Again, when Petruchio tries to calm Katherina down he says, ‘Come, come, you wasp; i' faith, you are too angry’ and this sets off another exchange between them based on a wasp’s tail:
 
Katherina:  If I be waspish, best beware my sting.
Petruchio:  My remedy is then, to pluck it out.
Katherina:  Ay, if the fool could find it where it lies,
Petruchio:  Who knows not where a wasp does wear his sting? 
In his tail.
Katherina:  In his tongue.
Petruchio:  Whose tongue?
Katherina:  Yours, if you talk of tails: and so farewell.
Petruchio:  What, with my tongue in your tail?
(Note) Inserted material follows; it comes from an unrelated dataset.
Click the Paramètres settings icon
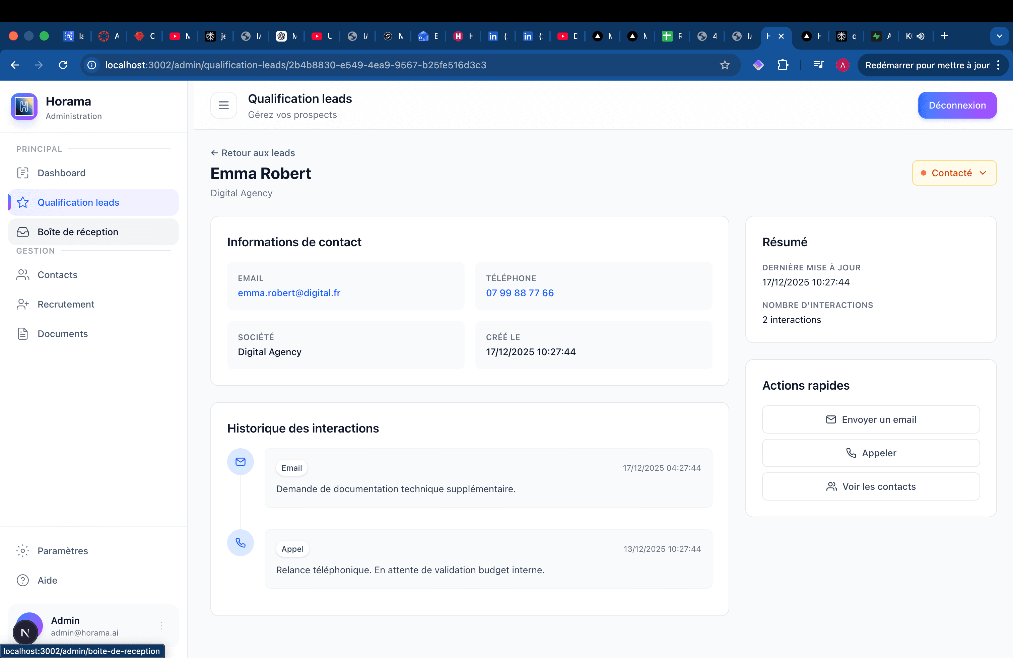1013x658 pixels. pos(23,550)
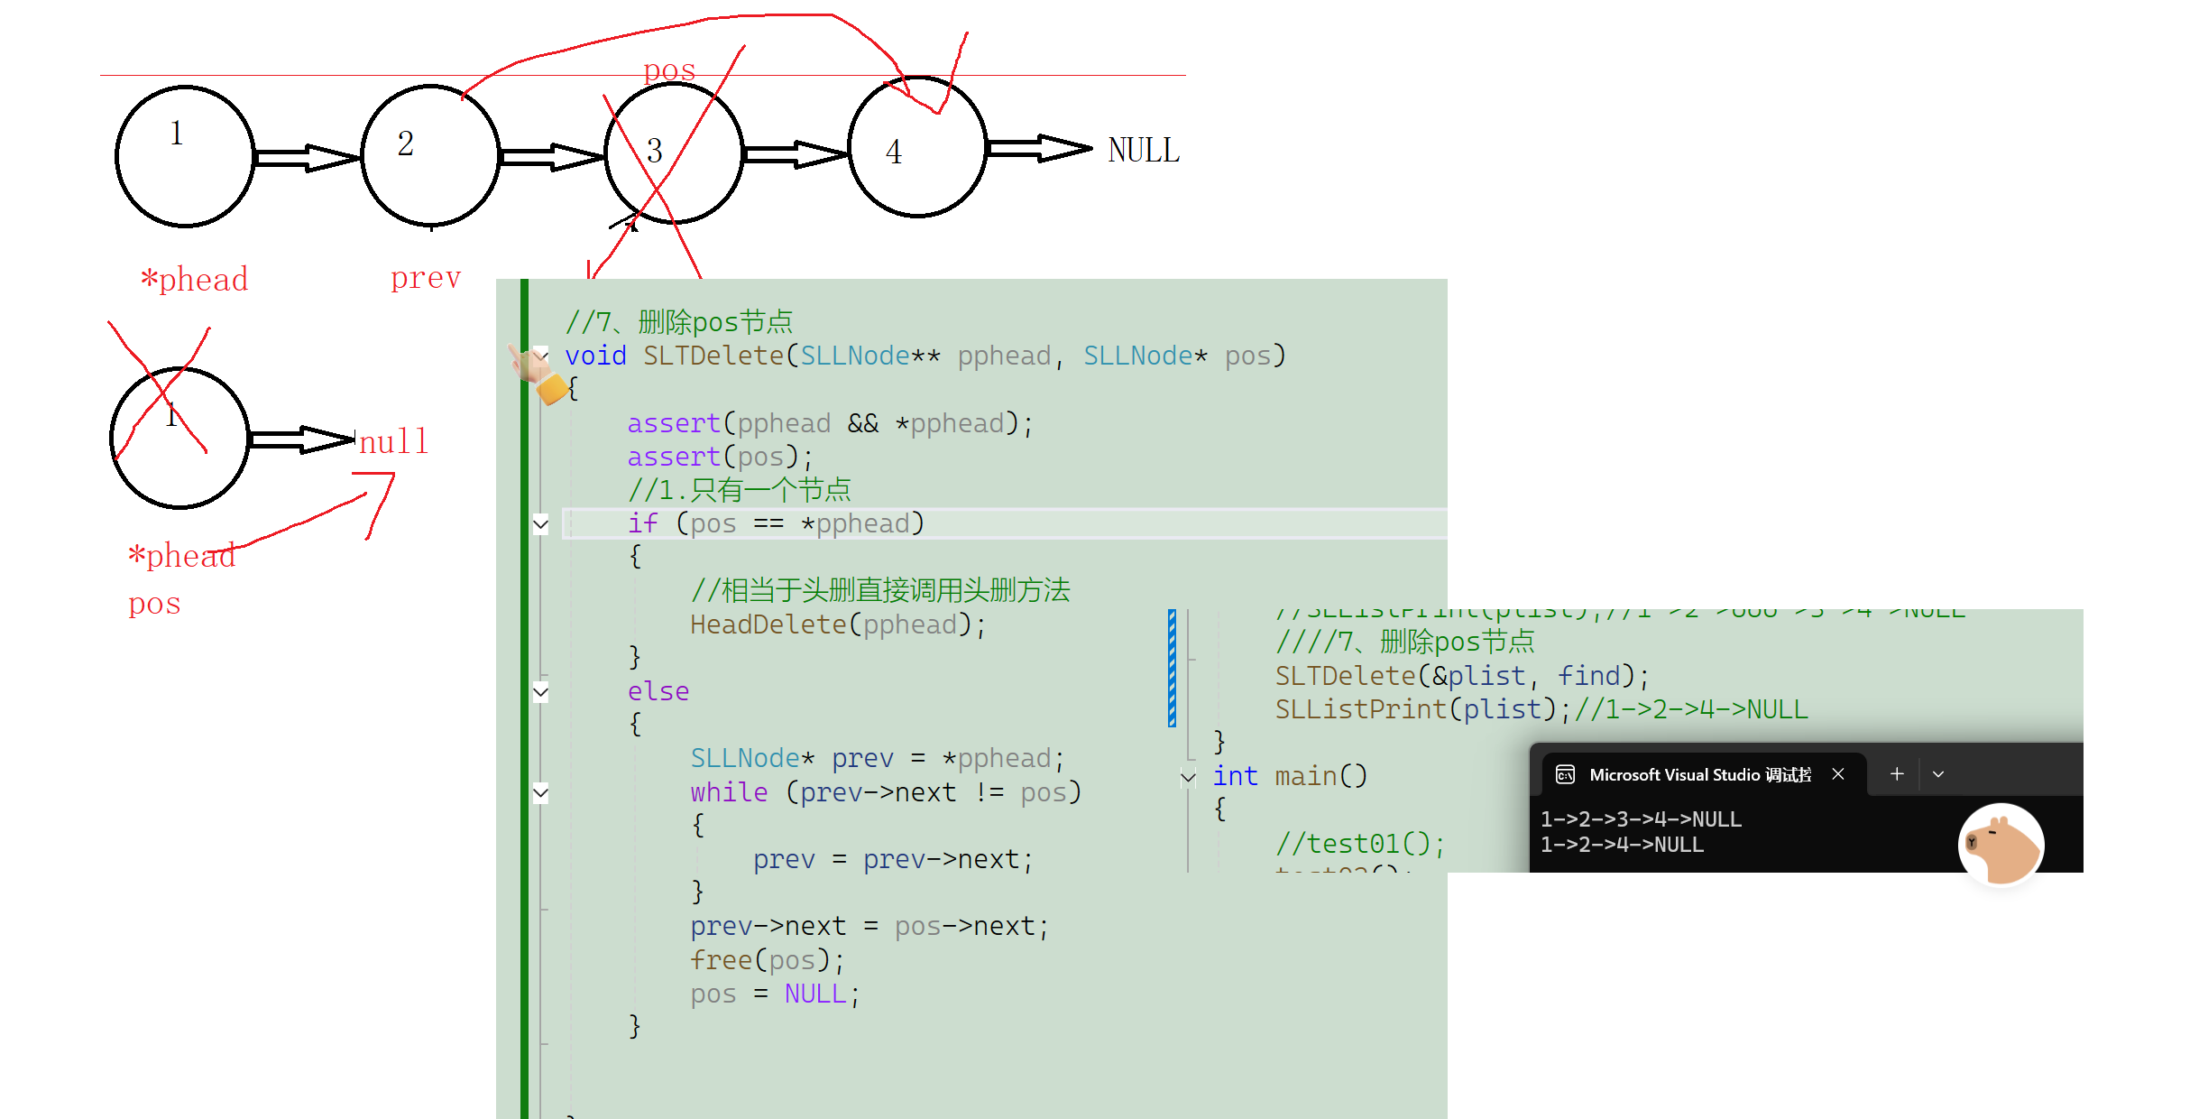Click the free(pos) code line
2208x1119 pixels.
coord(766,960)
Nay, come again, 
Good Kate; I am a gentleman.
Katherina:    That I'll try. She strikes him
Act 2 Scene 1     
 
The play on the word ‘tail’ moves from a wasp’s tail, to a tale, before Petruchio makes a rude remark and Katherina exchanges the linguistic battle for a physical attack. The speed of the repartee is indicated by the sharing of lines of verse between characters.
 
Another battle of wit and will happens in the linguistic duel between Katherina and the other wives in Act 5 Scene 2. When the Widow comments on Petruchio that, 'He that is giddy thinks the world turns round’, she is by implication insulting Katherina, who insists on an explanation:
 
Katherina: ‘He that is giddy thinks the world turns round’ -
I pray you, tell me what you meant by that.
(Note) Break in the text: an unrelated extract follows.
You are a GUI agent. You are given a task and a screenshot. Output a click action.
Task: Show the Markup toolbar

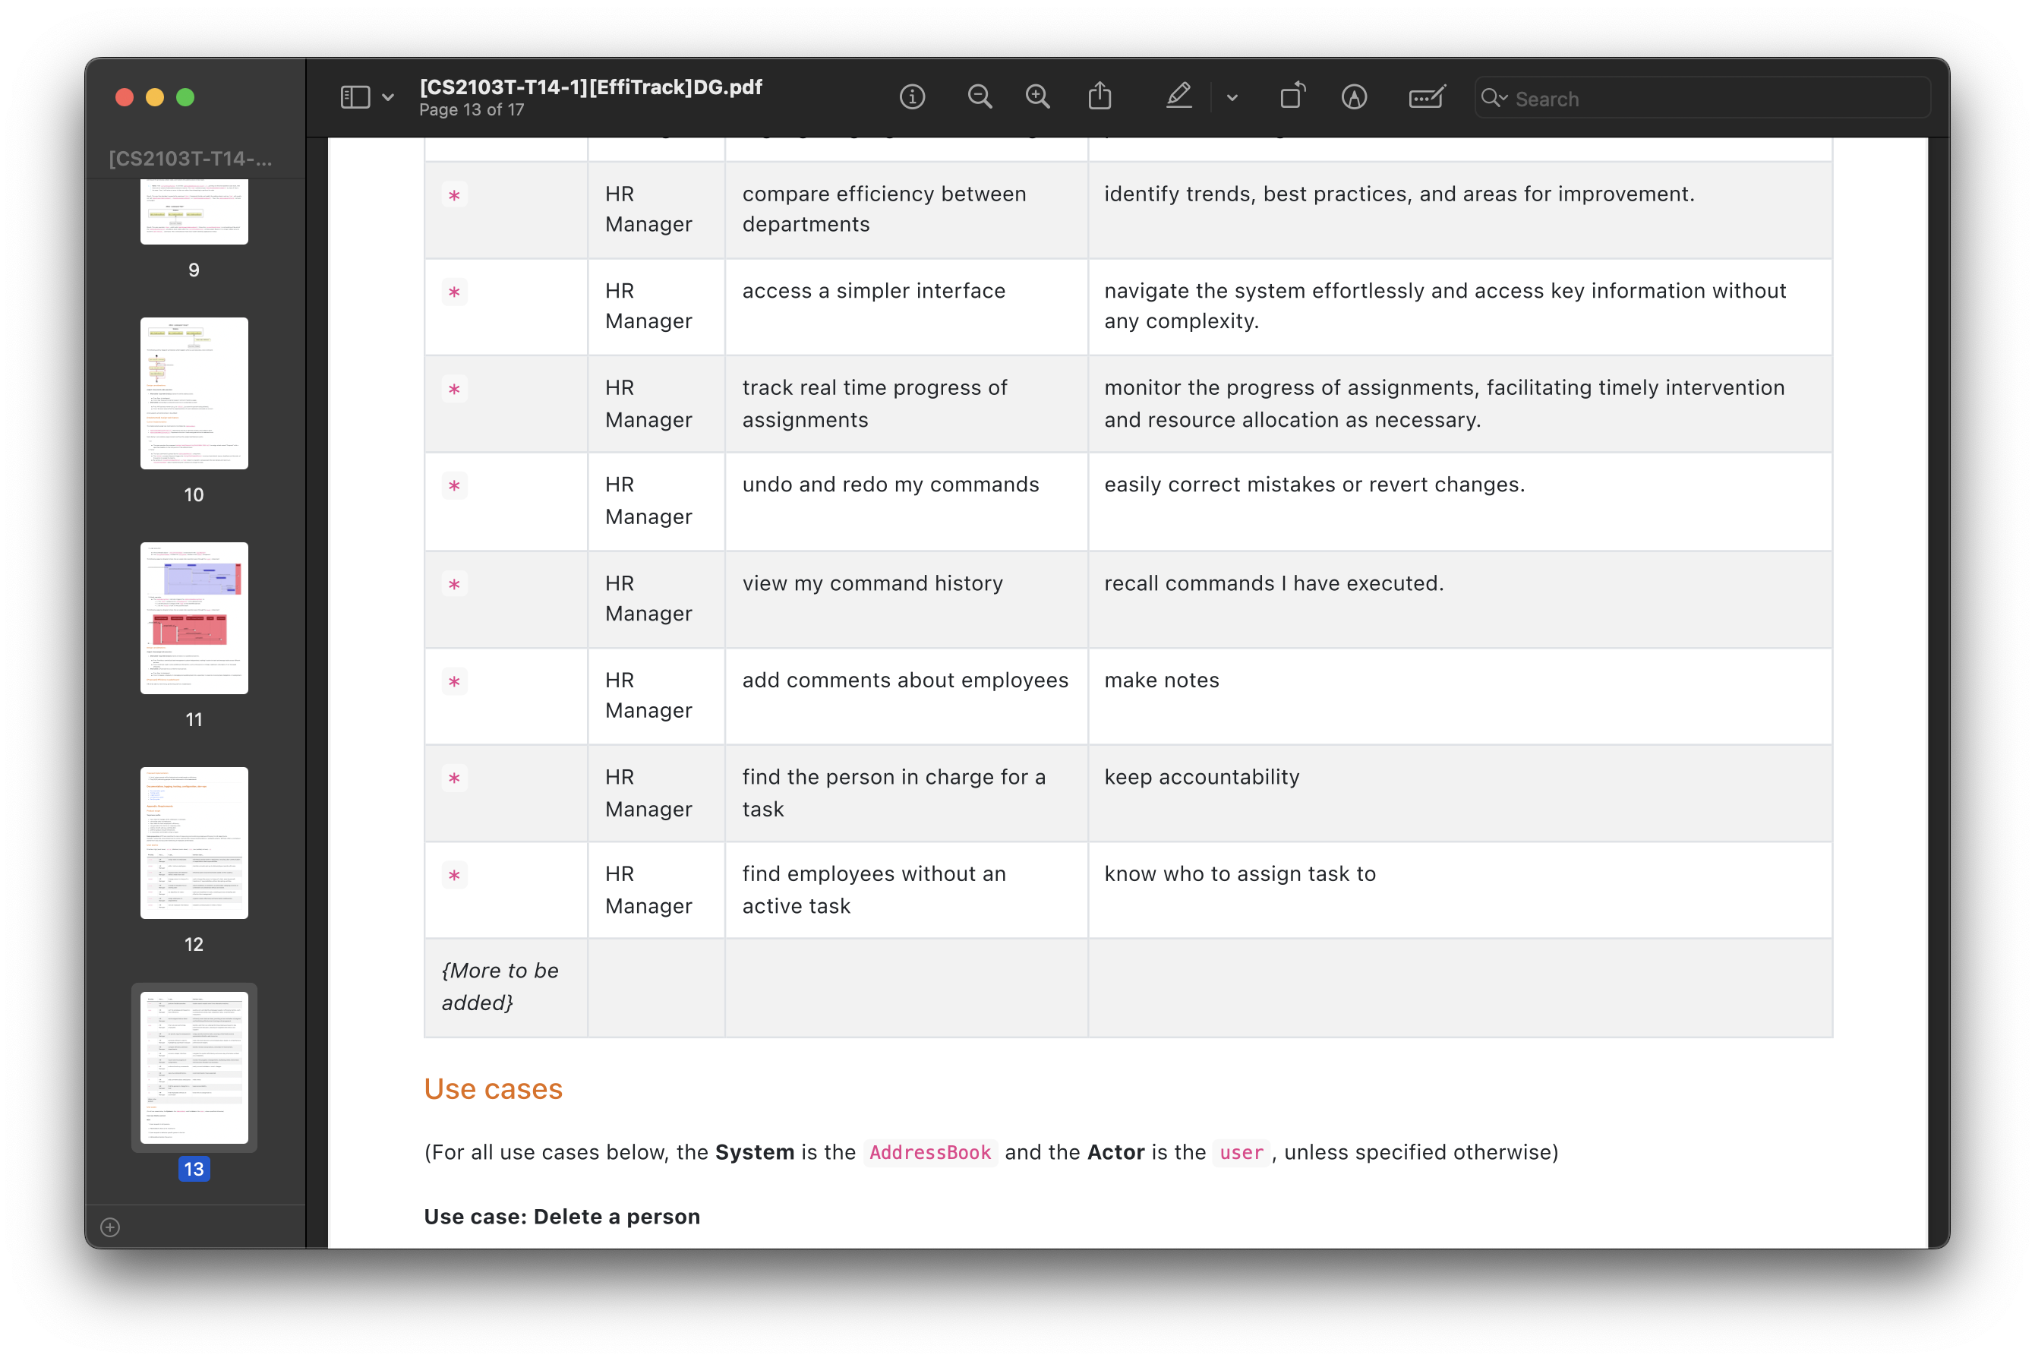point(1354,96)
Widow: Your husband, being troubled with a shrew,
Measures my husband’s sorrow by his woe:
And now you know my meaning.
Katherina: A very mean meaning.
Widow:  Right, I mean you.
Katherina: And I am mean indeed, respecting you.
Act 5 Scene 2     
 
The word play on ‘meaning’ starts with the significance of what the Widow meant, which Katherina regards as meanness/unpleasantness. When the Widow concurs that she is attacking Katherina, Petruchio’s wife replies that she has a mean/scant respect for her. Petruchio enjoys the battle of wits and is so sure of Katherina’s linguistic skill that he says, ‘A hundred marks, my Kate does put her down’.